• ASSIGNED TASK: Copy the data exactly from the line that contains "Given: Clear the" through the line that contains "Image resolution: width=591", keeping both end lines and leaving out everything else.

• SUPPLIED RECORDS:
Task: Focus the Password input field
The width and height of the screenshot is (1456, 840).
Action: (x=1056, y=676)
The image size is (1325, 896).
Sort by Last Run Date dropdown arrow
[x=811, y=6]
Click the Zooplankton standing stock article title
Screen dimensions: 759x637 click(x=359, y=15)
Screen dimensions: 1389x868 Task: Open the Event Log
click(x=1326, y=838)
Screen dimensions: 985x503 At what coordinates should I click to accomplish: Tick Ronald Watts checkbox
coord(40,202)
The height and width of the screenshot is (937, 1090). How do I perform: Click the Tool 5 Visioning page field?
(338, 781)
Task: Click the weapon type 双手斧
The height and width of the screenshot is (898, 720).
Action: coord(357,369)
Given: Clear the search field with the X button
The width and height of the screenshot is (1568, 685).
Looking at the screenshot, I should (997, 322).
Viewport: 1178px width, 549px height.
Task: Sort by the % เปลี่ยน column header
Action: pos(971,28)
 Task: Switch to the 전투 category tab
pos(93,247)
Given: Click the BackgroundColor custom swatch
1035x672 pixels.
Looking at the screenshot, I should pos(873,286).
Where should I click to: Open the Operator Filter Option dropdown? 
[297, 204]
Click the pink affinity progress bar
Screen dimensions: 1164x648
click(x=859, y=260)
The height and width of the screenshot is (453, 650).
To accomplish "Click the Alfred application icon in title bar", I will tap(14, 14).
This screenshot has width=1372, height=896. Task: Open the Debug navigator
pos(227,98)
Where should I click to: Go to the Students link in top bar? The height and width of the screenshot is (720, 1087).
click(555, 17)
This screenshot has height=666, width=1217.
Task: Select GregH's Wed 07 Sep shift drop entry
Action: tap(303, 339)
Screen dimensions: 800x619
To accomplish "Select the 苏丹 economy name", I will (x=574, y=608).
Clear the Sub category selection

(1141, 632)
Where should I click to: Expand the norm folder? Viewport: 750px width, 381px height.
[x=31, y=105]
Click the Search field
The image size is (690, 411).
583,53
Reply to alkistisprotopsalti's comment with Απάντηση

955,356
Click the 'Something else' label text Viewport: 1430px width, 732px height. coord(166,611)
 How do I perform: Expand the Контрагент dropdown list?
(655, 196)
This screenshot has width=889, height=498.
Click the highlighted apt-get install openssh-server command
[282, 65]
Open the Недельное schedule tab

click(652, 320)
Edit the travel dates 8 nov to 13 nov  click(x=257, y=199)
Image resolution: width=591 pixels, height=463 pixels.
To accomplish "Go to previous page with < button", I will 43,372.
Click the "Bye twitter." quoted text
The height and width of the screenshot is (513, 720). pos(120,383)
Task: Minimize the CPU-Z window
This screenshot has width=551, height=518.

• RESULT BELOW:
Given: Clear the search field with the X button
The width and height of the screenshot is (1568, 685).
Looking at the screenshot, I should (997, 322).
Viewport: 1178px width, 549px height.
Task: Sort by the % เปลี่ยน column header
Action: pos(971,28)
 Task: Switch to the 전투 category tab
pos(93,247)
Given: Click the BackgroundColor custom swatch
1035x672 pixels.
Looking at the screenshot, I should pos(873,286).
Where should I click to: Open the Operator Filter Option dropdown? 
[297, 204]
Click the pink affinity progress bar
Screen dimensions: 1164x648
click(x=859, y=260)
The height and width of the screenshot is (453, 650).
To accomplish "Click the Alfred application icon in title bar", I will tap(14, 14).
This screenshot has width=1372, height=896. Task: Open the Debug navigator
pos(227,98)
Where should I click to: Go to the Students link in top bar? The height and width of the screenshot is (720, 1087).
click(555, 17)
This screenshot has height=666, width=1217.
Task: Select GregH's Wed 07 Sep shift drop entry
Action: tap(303, 339)
Screen dimensions: 800x619
To accomplish "Select the 苏丹 economy name", I will (x=574, y=608).
Clear the Sub category selection

(1141, 632)
Where should I click to: Expand the norm folder? Viewport: 750px width, 381px height.
[x=31, y=105]
Click the Search field
The image size is (690, 411).
583,53
Reply to alkistisprotopsalti's comment with Απάντηση

955,356
Click the 'Something else' label text Viewport: 1430px width, 732px height. coord(166,611)
 How do I perform: Expand the Контрагент dropdown list?
(655, 196)
This screenshot has width=889, height=498.
Click the highlighted apt-get install openssh-server command
[282, 65]
Open the Недельное schedule tab

click(652, 320)
Edit the travel dates 8 nov to 13 nov  click(x=257, y=199)
Image resolution: width=591 pixels, height=463 pixels.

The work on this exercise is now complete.